> **Your tasks**:
**A.** From the proof excerpt, list each letter that serves as a summation index in its sums.
**B.** Duplicate the proof excerpt starting with "So, it remains" and going on through "establish both identites.".
**C.** For each statement, say yes or no according to the proof excerpt, and quote the words that decide it. (i) The proof of (1) is first carried out for |x| < 1. (ii) The identity is extended to x = 1 using continuity from the right. (iii) The author says the argument closely follows OP's computation.

--- Excerpted passage ---

So, it remains to prove $\text{(1)}$ and $\text{(2)}$. We will closely follow OP's computation (but in a rigorous manner) in order to establish both identites.

Proof of $(1)$. For $|x| < 1$, expanding the integrand as a power series in $t$ and applying Fubini's theorem gives

\begin{align*} -\int_{0}^{x} \frac{2t}{1+t^2} \operatorname{artanh}(xt) \, \mathrm{d}t &= -2 \int_{0}^{x} \biggl( \sum_{j=0}^{\infty} (-1)^j t^{2j+1} \biggr) \biggl( \sum_{k=0}^{\infty} \frac{(xt)^{2k+1}}{2k+1} \biggr) \, \mathrm{d}t \\ &= -2 \sum_{j=0}^{\infty} \sum_{k=0}^{\infty} (-1)^j \frac{x^{2k+1}}{2k+1} \int_{0}^{x} t^{2j+2k+2} \, \mathrm{d}t \\ &= 2 \sum_{j=0}^{\infty} \sum_{k=0}^{\infty} \frac{(-1)^k x^{2k+1}}{2k+1} \cdot \frac{(-1)^{k+j+1}x^{2k+2j+3}}{2k+2j+3} \\ &= 2 \sum_{0\leq k < l} \frac{(-1)^k x^{2k+1}}{2k+1} \cdot \frac{(-1)^{l}x^{2l+1}}{2l+1} \\ &= \biggl( \sum_{k=0}^{\infty} \frac{(-1)^k x^{2k+1}}{2k+1} \biggr)^2 - \sum_{k=0}^{\infty} \frac{x^{2(2k+1)}}{(2k+1)^2} \\ &= (\arctan x)^2 - \chi_2(x^2). \end{align*}

This proves $\text{(1)}$ for $|x| < 1$. Since both sides of $\text{(1)}$ are continuous at $x = 1$ from the left, the validity of $\text{(1)}$ extends to $x = 1$, proving the desired identity.

--- Extracted information ---

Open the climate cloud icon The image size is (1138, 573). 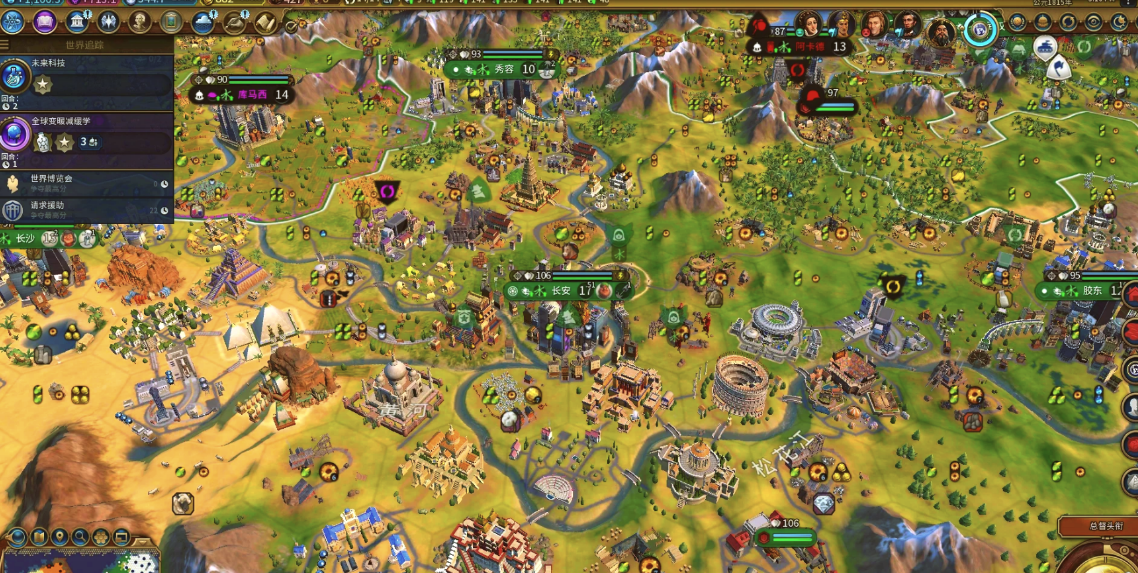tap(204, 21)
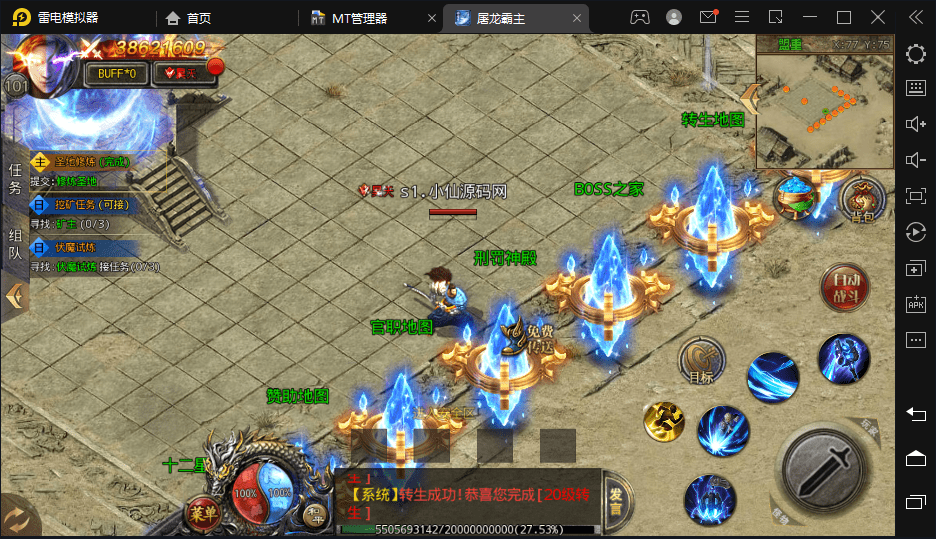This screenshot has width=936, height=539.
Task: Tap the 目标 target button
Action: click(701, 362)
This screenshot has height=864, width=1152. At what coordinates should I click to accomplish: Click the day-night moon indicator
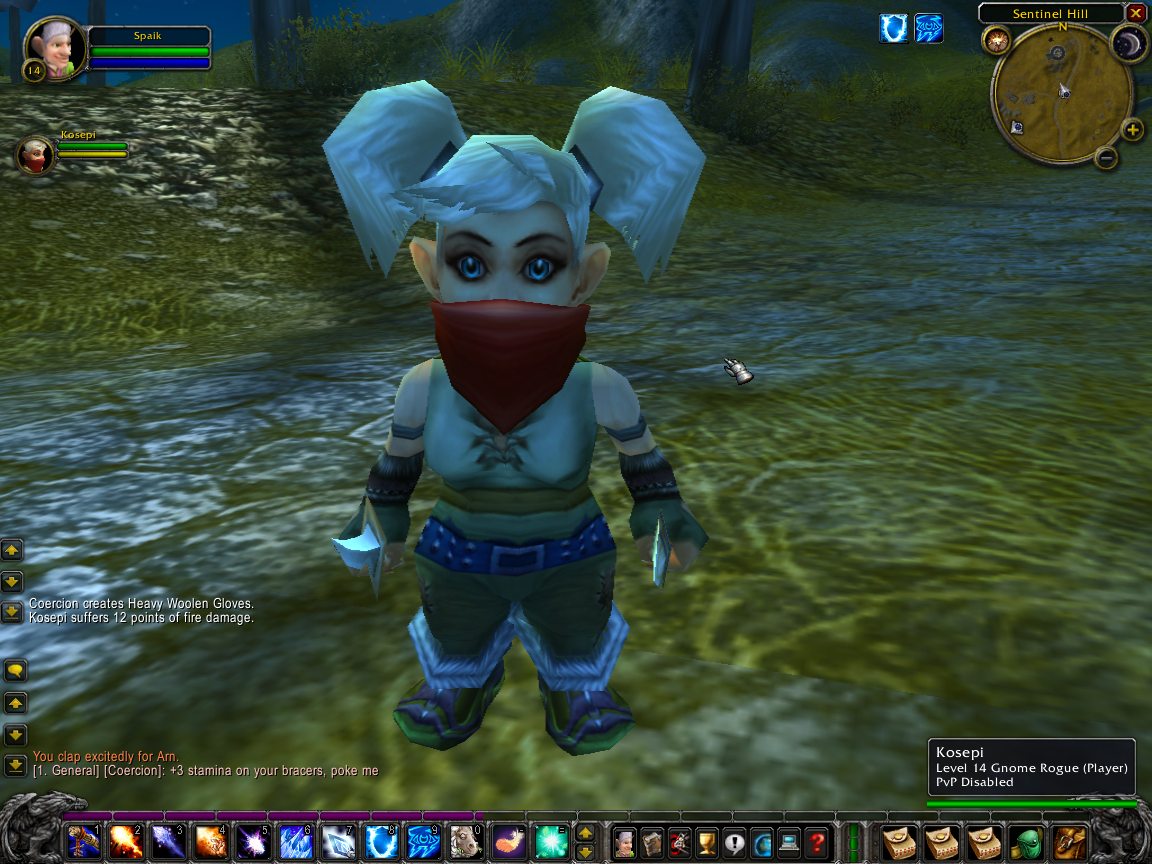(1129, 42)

---

> **Solutions in order**:
**A.** j, k, l

**B.**
So, it remains to prove $\text{(1)}$ and $\text{(2)}$. We will closely follow OP's computation (but in a rigorous manner) in order to establish both identites.

**C.**
(i) Yes: "For $|x| < 1$, expanding the integrand as a power series in $t$ and applying Fubini's theorem gives"
(ii) No: "Since both sides of $\text{(1)}$ are continuous at $x = 1$ from the left"
(iii) Yes: "We will closely follow OP's computation (but in a rigorous manner)"